Now, the type of $ is RowModel with some type of refinement. Let’s say it was RowModel { def foo: Column[Int] }. Then, $.foo would turn into $.selectDynamic("foo").asInstanceOf[Column[Int]]. The desugaring contains an extra type cast, but it’s safe. The compiler took the type of foo from the refinement. If foo was not defined there, the compilation would fail.

Context does matter

The issue that we still need to solve is that the type refinement of RowModel has to be different depending on the circumstances in which we refer to $. These include the shape of our initial data model and the stage of the transformation pipeline we’re currently in.

Say, selecting avgPressure should be invalid before it gets computed inside the agg block. Similarly, we shouldn’t be allowed to refer to the pressure of a single measurement after the aggregation. So, how can we get the compiler to trace the correct type of $ at each step of our computations?

First, we need a refined type that represents the initial structure of our data frame. As Measurement is a case class, we can use Scala 3’s metaprogramming capabilities to construct it. We won’t go deeper into the implementation details here, but what we would like to get as the result is something like:

scala

RowModel {
  def stationId: Column[Long]
  def temperature: Column[Int]
  def pressure: Column[Int],
  def timestamp: Column[Long]
}

Later on, when we perform a transformation such as selection or aggregation, we pass on a block of code returning a column or a tuple of columns which would determine the shape of our data row in the next step of computations. Inside this block, $ needs to have the right type, which is context-specific. So why don’t we use context functions, another Scala 3 feature, to achieve that?

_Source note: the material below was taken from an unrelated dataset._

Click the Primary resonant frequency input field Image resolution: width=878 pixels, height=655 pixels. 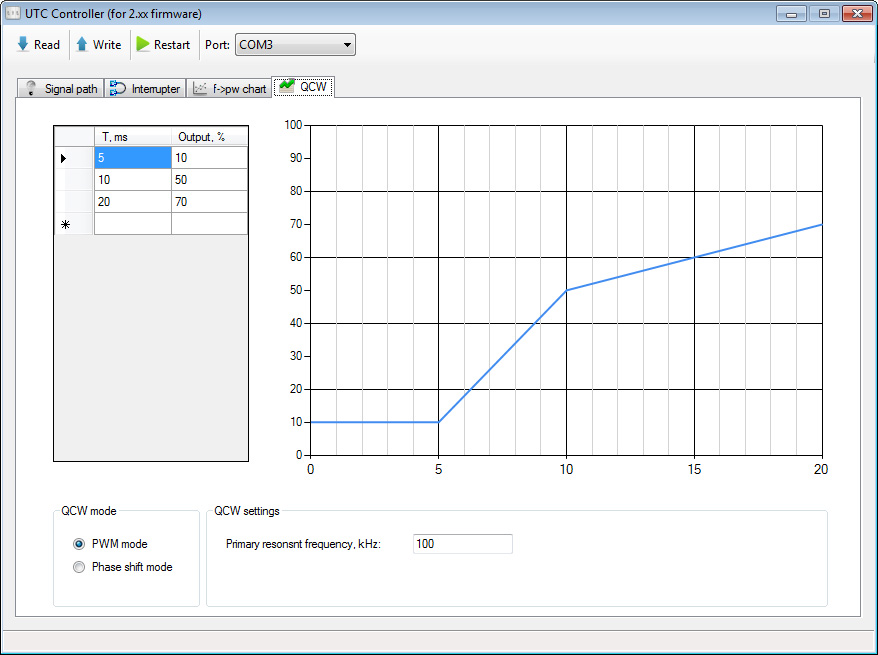pyautogui.click(x=462, y=544)
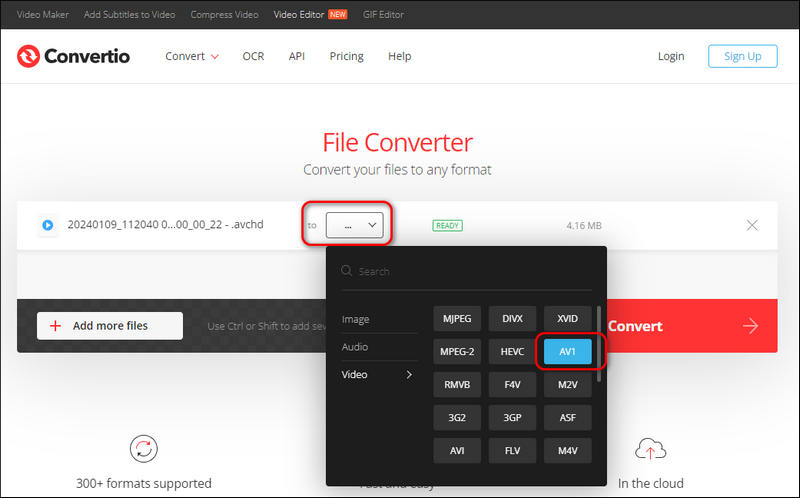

Even if you’ve never heard of context functions before, you might have come across a Scala 2 programming pattern like:

scala

def bar(fun: Context => Int) = ???
def baz(implicit context: Context): Int = ???

bar { implicit context =>
  baz
}

In the code above, fun is a function from Context to Int and the implicit keyword before the argument of a lambda makes it available to the implicit search inside the lambda’s body. Context functions are defined almost like ordinary functions, but with ?=> instead of =>. Making our function contextual lets us get rid of the boilerplate caused by implicit context => at the beginning of the closure. Effectively, our auxiliary snippet gets simplified to:

scala

def bar(fun: Context ?=> Int) = ???
def baz(using context: Context): Int = ???

bar {
  baz
}

NOTE:
If you aren’t fully familiar with Scala 3 syntax: The keyword used is a replacement for implicit when declaring an implicit parameter.

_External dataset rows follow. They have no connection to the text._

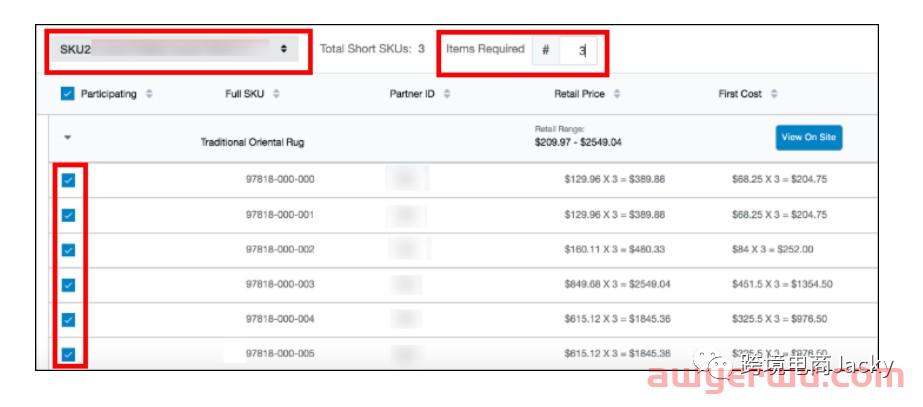Uncheck the checkbox for SKU 97818-000-001
Image resolution: width=923 pixels, height=407 pixels.
click(68, 215)
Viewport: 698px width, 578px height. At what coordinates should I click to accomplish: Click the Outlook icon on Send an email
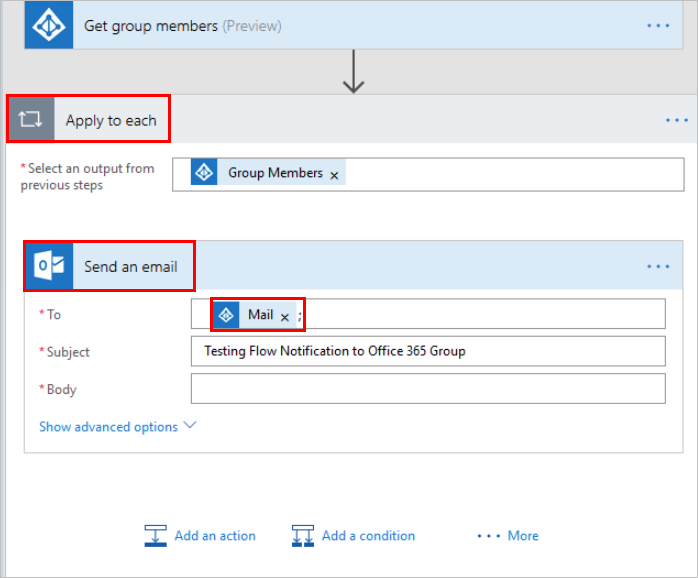click(x=49, y=266)
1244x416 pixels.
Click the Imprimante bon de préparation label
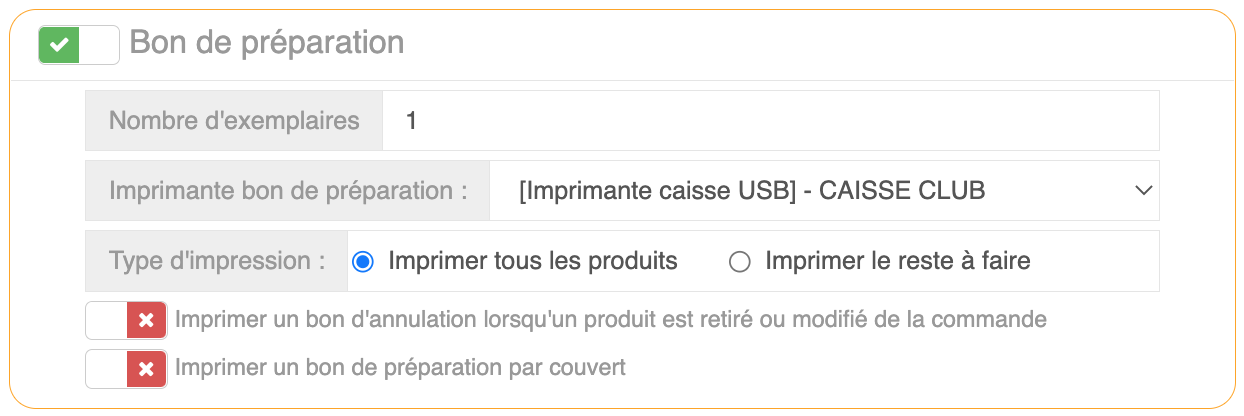(x=288, y=190)
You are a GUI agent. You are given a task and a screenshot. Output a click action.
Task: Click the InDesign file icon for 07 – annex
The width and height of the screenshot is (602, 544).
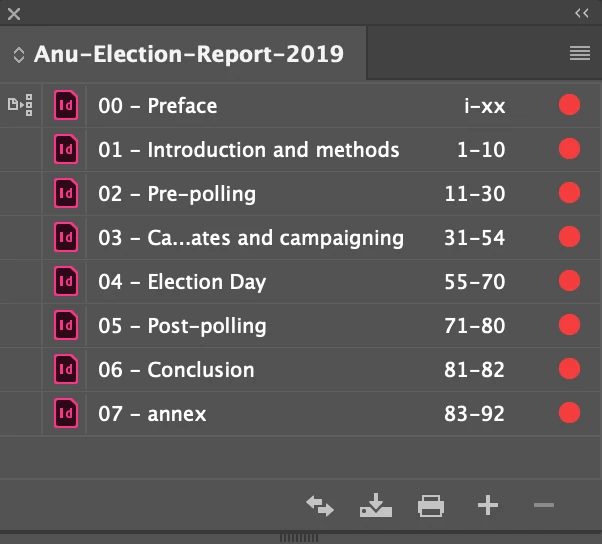[66, 413]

Let’s get back to our Spark API. We’ll treat RowModel with its precisely refined type as our implicitly passed context. Then we’ll use the $ method to capture it.

scala

def $(using rowModel: RowModel): rowModel.type = rowModel

Note that the return type is rowModel.type instead of just RowModel. This lets us preserve the precise type with the refinements. That gives us a guarantee that every reference to a column in the form of $.foo is valid in the given context. We also know at compile time the exact types of data in each column. Going further, we could use this information to assure that operations on columns are also sensical, e.g. that the condition inside .where(...) indeed represents a boolean, or that we don’t attempt to divide a number by a string.

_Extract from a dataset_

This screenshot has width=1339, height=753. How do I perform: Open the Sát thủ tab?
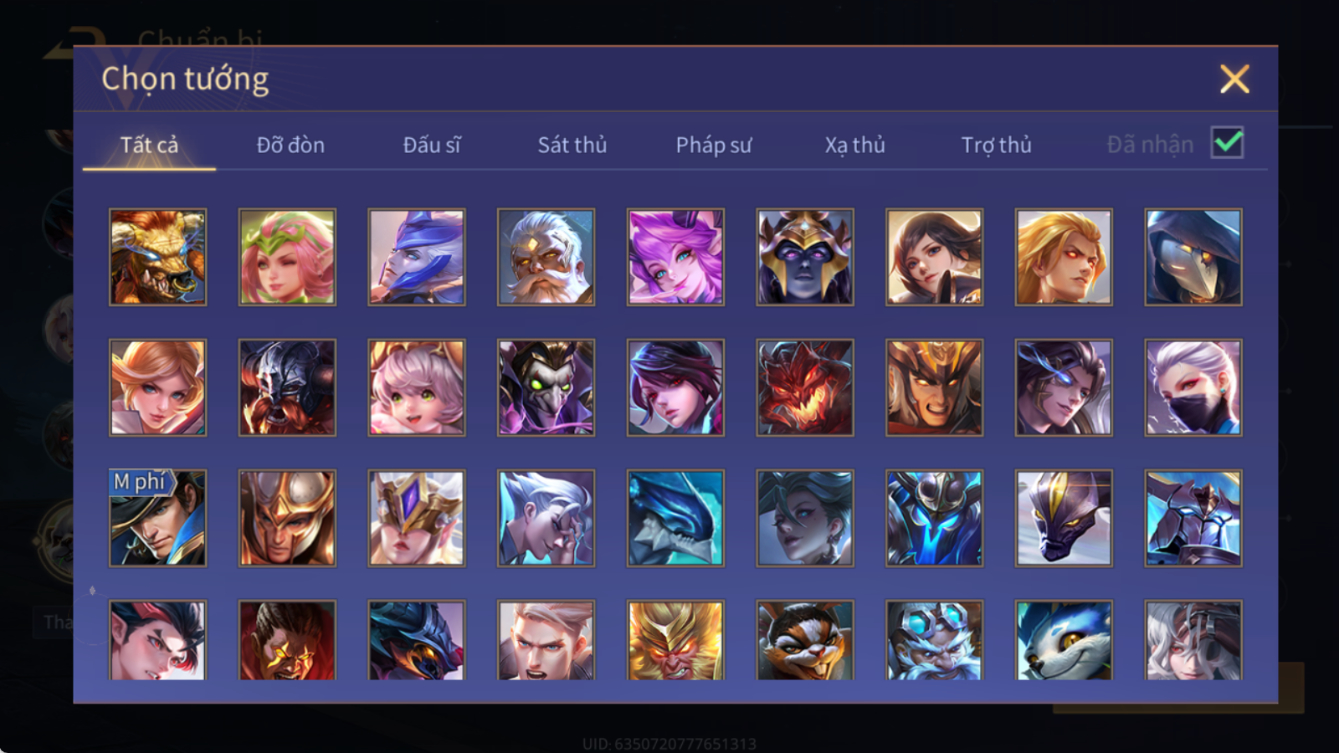tap(572, 145)
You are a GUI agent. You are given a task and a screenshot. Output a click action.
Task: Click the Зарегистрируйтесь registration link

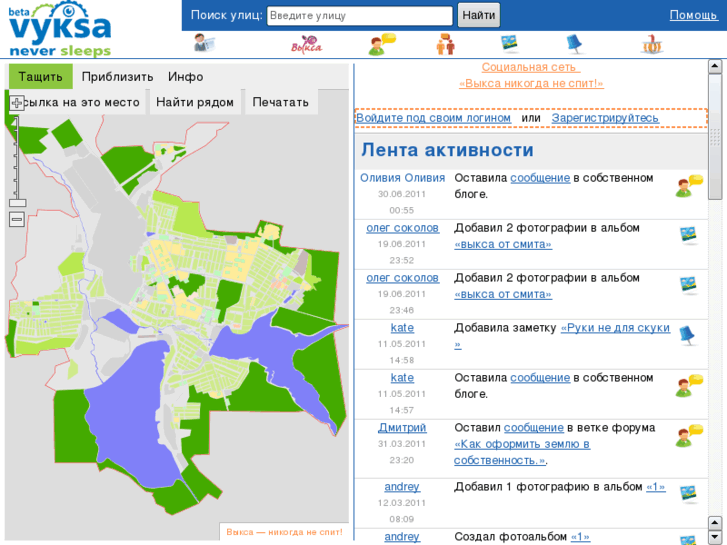click(x=605, y=118)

Making our dreams come true

Now you already know the most important concepts and syntactic patterns that you could use to implement a type safe wrapper around the loosely typed API Spark provided for DataFrames. So why don’t you try it yourself? This might be a good exercise, but let us cool your enthusiasm down for a moment. The actual type system used by Spark internally turns out to be not so easy to model statically. Also, the amount of available operations one can perform on data frames and columns is huge. It would require a lot of work to cover them all. But we still believe the goal is reachable, so we started a common initiative in the form of an open-source library called Iskra.

The intent of the project was to provide a Spark API for Scala 3 that:

is type safe, providing meaningful compilation errors
avoids boilerplate
is intuitive to use for people already familiar with Spark
works well with IDEs, e.g. providing code completions for methods and names of columns
is efficient, taking advantage of all optimizations Spark offers for DataFrame and SQL-based APIs
is extensible, giving library users the possibility to easily define their own typed wrappers for methods from the API not yet covered by the library

You can try it out right away! Here’s the complete solution to our issue with weather stations’ measurements:

scala

//> using scala "3.2.0"
//> using lib "org.virtuslab::iskra:0.0.2"

import org.virtuslab.iskra.api.*

case class Measurement(
  stationId: Long,
  temperature: Int /* in °C */,
  pressure: Int /* in hPa */,
  timestamp: Long
)

@main def run() =
  given spark: SparkSession = SparkSession.builder()
    .master("local")
    .appName("weather-stations")
    .getOrCreate()

  val measurements = Seq(
    Measurement(1, 10, 1020, 1641399107),
    Measurement(2, -5, 1036, 1647015112),
    Measurement(1, 19, 996, 1649175104),
    Measurement(2, 25, 1015, 1657030348),
    /* more data … */
  ).toTypedDF

  import functions.{avg, min, max, lit}

  measurements
    .groupBy($.stationId)
    .agg(
      min($.temperature).as("minTemperature"),
      max($.temperature).as("maxTemperature"),
      avg($.pressure).as("avgPressure")
    )
    .where($.maxTemperature - $.minTemperature < lit(20))
    .select($.stationId, $.avgPressure)
    .show()